If XA support was activated by multiple storage engines, the server would exit.
[6 Nov 2013 12:22] Laurynas Biveinis
mysql-server$ bzr log -r 5201.2.1
revno: 5201.2.1
committer: Dmitry Shulga <Dmitry.Shulga@oracle.com>
branch nick: mysql-trunk-bug11755370
timestamp: Fri 2013-03-01 19:02:41 +0600
  This patch fixes bug#11755370 - CRASH ON STARTUP WHEN XA SUPPORT FUNCTIONS
                                  ACTIVATED BY A SECOND ENGINE.
    The reason for server crash was that there was a bug in pointer arithmetics
  when server calculated begin/end values of the memory pages mmaped to the file.
  Beside this bug reason there were also a bug related to multi-threaded
  programming. There were a race condition when several threads concurrently
  calls TC_LOG_MMAP::commit. Method commit() calls methods log()/unlog() that
  writes xid values to the mmaped file. This file is divided by pages and those
  pages is used as IO units during file synchronization. Access to those pages
  is controlled by a few mutexes. There was a bug in working with those mutexes.

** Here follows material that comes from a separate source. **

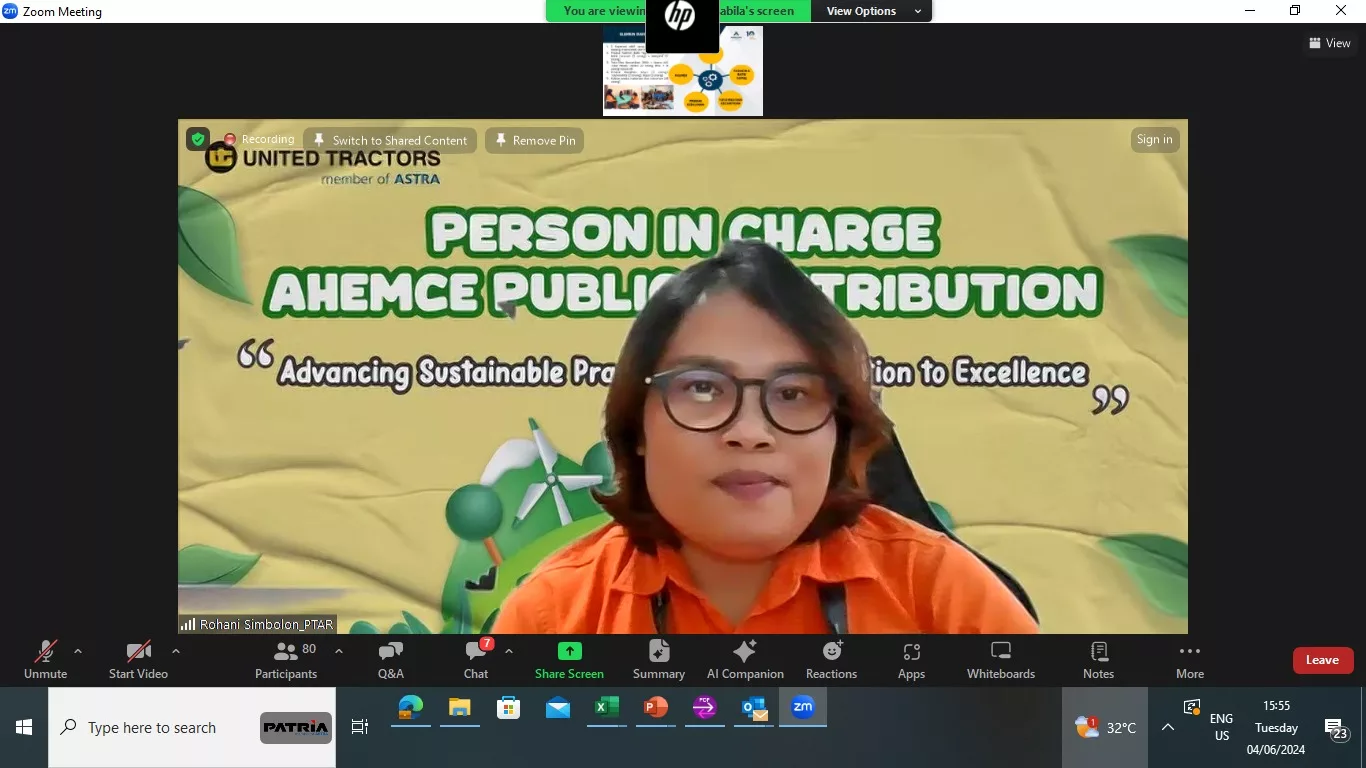Open meeting Notes
Image resolution: width=1366 pixels, height=768 pixels.
tap(1098, 660)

  To fix the race condition bug the work with mutexes was simplified.
  Access to shared data now protected by one dedicated mutex. Formerly to protect
  access to shared data it were used several mutexes. Such approach added
  finer grained concurrency effect but introduced possible race condition.

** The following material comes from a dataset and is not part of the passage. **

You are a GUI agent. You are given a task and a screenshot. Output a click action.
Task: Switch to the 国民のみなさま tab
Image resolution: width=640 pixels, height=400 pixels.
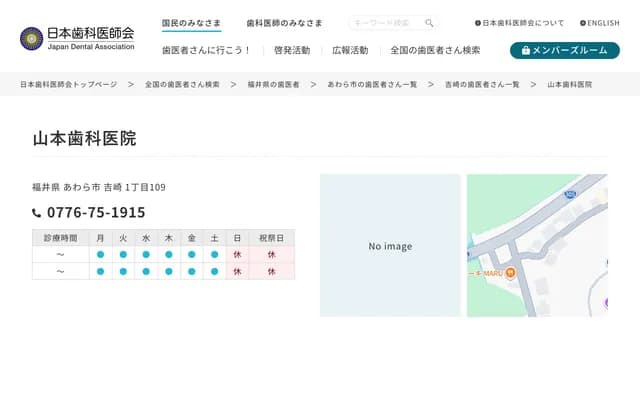coord(191,23)
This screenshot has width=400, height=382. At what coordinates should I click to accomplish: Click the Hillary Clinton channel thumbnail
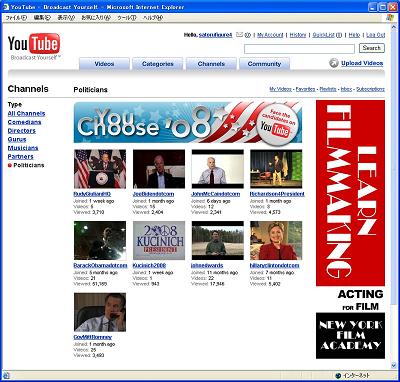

  After analysis was done we decided to rewrite a logic regarding to
  synchronization of access to shared data in the way that increases robustness
  and decreases fine graining locking. Also there was a bug in code manipulating
  with list of pages in the pool.
  MTR test isn't added since there isn't currently any other engine with
  XA feature enabled aside from INNODB. I tested my patch using the fake second
  engine with XA feature enabled that I created from ha_example.cc. I think
  it won't be correct to modify ha_example.cc just for the sake of patch test
  coverage. Nevertheless I added unittest that runs 10 threads and calls
  TC_LOG_MMAP::commit for distributed transactions. Such test should crash
  the server without changes included in this patch. Also another two new unit
  tests were added to test TC_LOG_MMAP behavior in situations when its
  pages are close to be fully filled are fully filled.

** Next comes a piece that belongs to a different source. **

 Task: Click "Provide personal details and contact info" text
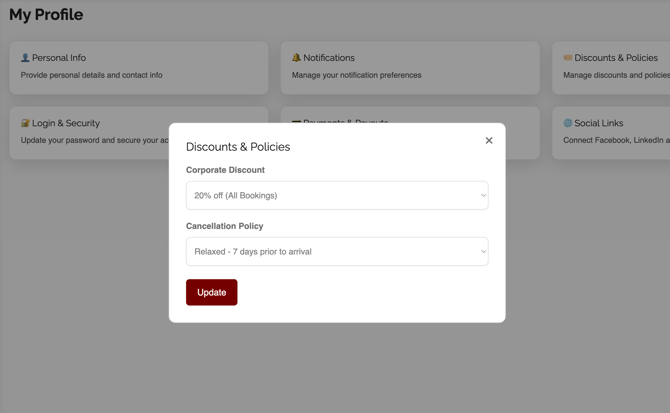coord(92,75)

mysql-server$ bzr log -r 5208
revno: 5208
committer: Dmitry Shulga <Dmitry.Shulga@oracle.com>
branch nick: mysql-trunk-new
timestamp: Mon 2013-03-04 22:56:49 +0600
  This is a follow-up for patch for bug#11755370 - CRASH ON STARTUP WHEN XA
  This patch fixes the compiler warnings.

mysql-server$ bzr log -r 5283
revno: 5283
committer: Dmitry Shulga <Dmitry.Shulga@oracle.com>
branch nick: mysql-trunk
timestamp: Wed 2013-03-13 22:30:51 +0600
  This is a follow-up patch for bug#11755370. It fixes compilation warnings
  reported by Sun Studio compiler.

mysql-server$ bzr log -r 5381
revno: 5381
committer: Tor Didriksen <tor.didriksen@oracle.com>
branch nick: trunk-merge
timestamp: Fri 2013-03-22 14:07:07 +0100
  Post push fix: disable msync/fsync in unit test.
  (reduces execution time from seconds to milliseconds)

mysql-server$ bzr log -r 5406
revno: 5406
committer: Tor Didriksen <tor.didriksen@oracle.com>
branch nick: trunk-review
timestamp: Tue 2013-03-26 12:43:43 +0100
  Post-push fix: remove compile warnings for sun studio.
[13 Aug 2015 7:10] Zhenye Xie
This bug still exists in mysql 5.6 branch. But already fixed in 5.7 branch.